Summary: What do you do for simple, quick fun? Do you mind sharing with others?

Tags: Repeatable

Purpose: “Have fun” and “be happy” are common goals people have. If you can’t turn a few bucks and a few hours into a good time, you have a glaring gap in your abilities and I believe this is a problem.

Materials: Nothing, though you’ll likely want to bring something as a participant.

Announcement Text: What would you do if you wanted to be happier?

That’s the question we’ll be exploring in this meetup. It’s not meant as a deep or abstract question. What do you do that makes you happy, and you think might make others happy too? Bring something that makes you smile or laugh in a form you’re willing to share with others. A stress toy you like to mold, paper that's good for folding or drawing on, a song that makes you want to dance, all of these are good ideas but none of them are exhaustive. This meetup is going to be a little like show and tell, where hopefully you’ll walk away having had a good time and with ideas for how to have more fun in the future.

Suggested reading: Ureshiku Naratai, Joy in the Merely Real.

Description: This is a fairly unstructured event. Bring your own fun thing. The most useful thing to bring is infectious enthusiasm; if you don’t have that, try and find a co-organizer who does. Small children may be efficacious.

Open by asking someone close by what made them happy today. Follow up, try and get into the details of the experience. Ask what they brought to have fun with to the meetup, and if they offer something then try it out. If it’s fun for you too, say so! Try to move around the room doing this with other people.

Variations: If outdoor venues are available, I believe being outdoors in the sunlight often helps. Having space to laugh freely and loudly is also good.

You can try bringing the whole meetup to do one fun thing together if you want. This can work well if everyone has a similar idea of fun, and won’t work for people who don’t like that thing. Going to the beach, flying kites, and Magic: The Gathering drafts all sound like a good time to me, and I’m pretty sure I could find a half-dozen friends who would enjoy those things too if I invited them. Whether this will work for an open meetup is a question only you as a local organizer can answer. Remember that people can self-select pretty well if you make it clear what you’re doing; most people who hate Magic: The Gathering won’t go to your draft night.

Notes: I’m not saying having a good time is rationalist praxis. I am saying that one of the many things you might optimize your life for at least a little bit is having a good time. If the idea of a rationality meetup to optimize your paycheck sounds reasonable, I think a meetup to optimize your hedons is also pretty reasonable.

My secret sauce to having an uncomplicated good time is to ask myself what I would have wanted to do when I was five years old. This is a pretty good intuition pump! Five year old me wanted to swim, have books read to him, and eat some ice cream, and you know what? Audiobooks exist, ice cream cones are cheap, and the beach isn’t a bad use of a Saturday afternoon.
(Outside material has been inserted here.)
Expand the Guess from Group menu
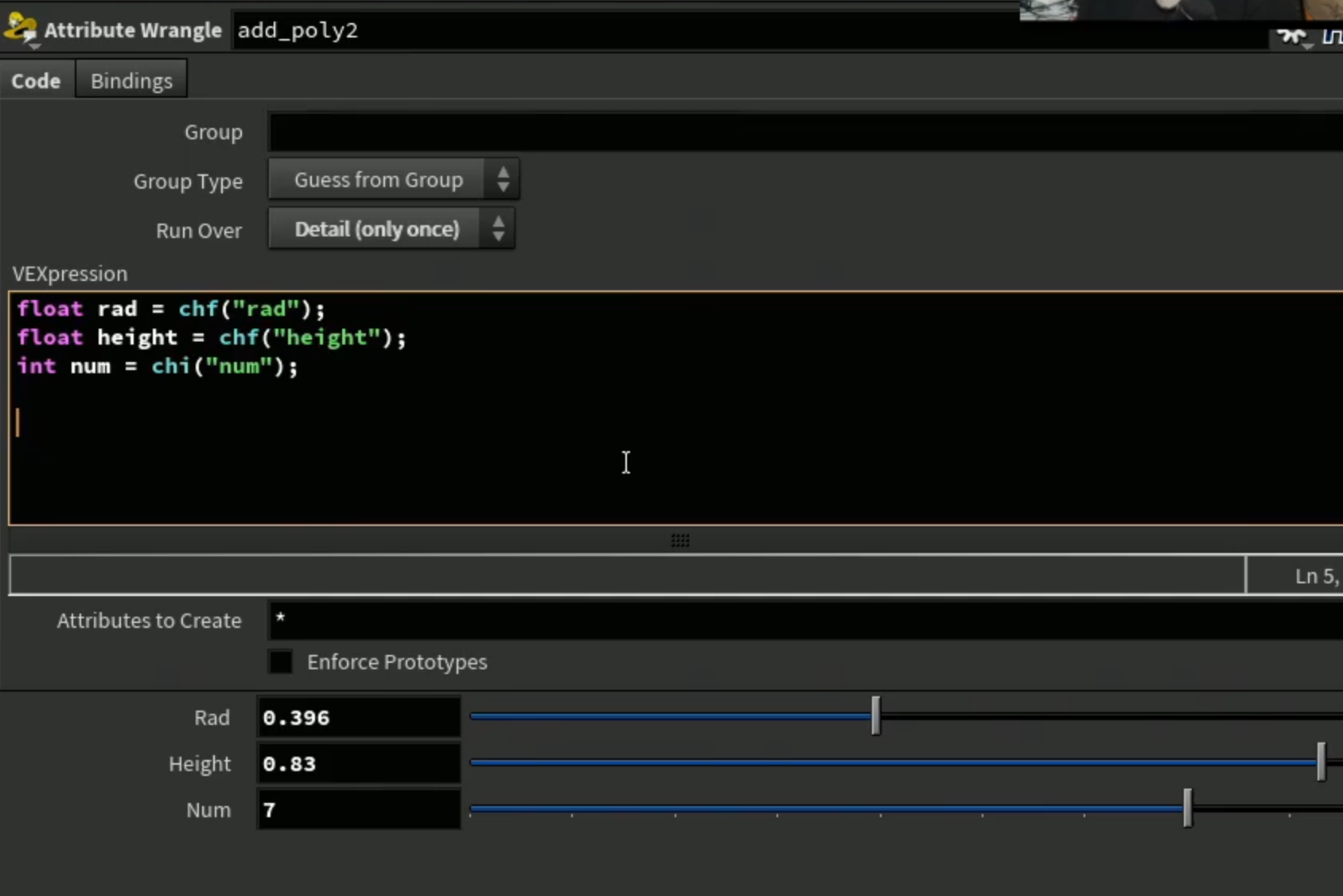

There does exist a life failure mode one can fall into when you only do things that are fun in the short term, ignoring responsibilities and burning resources at an unsustainable rate. Politely, this is not the failure mode I see the rationalists around me falling into. I more often see rationalists having to stop and think for a while when I ask when the last time they had fun.

Credits: This is derived from Ureshiku Naratai by Alicorn and the more immediately practical aspects of the Fun Theory sequence but also Joy in the Merely Real by Yudkowsky.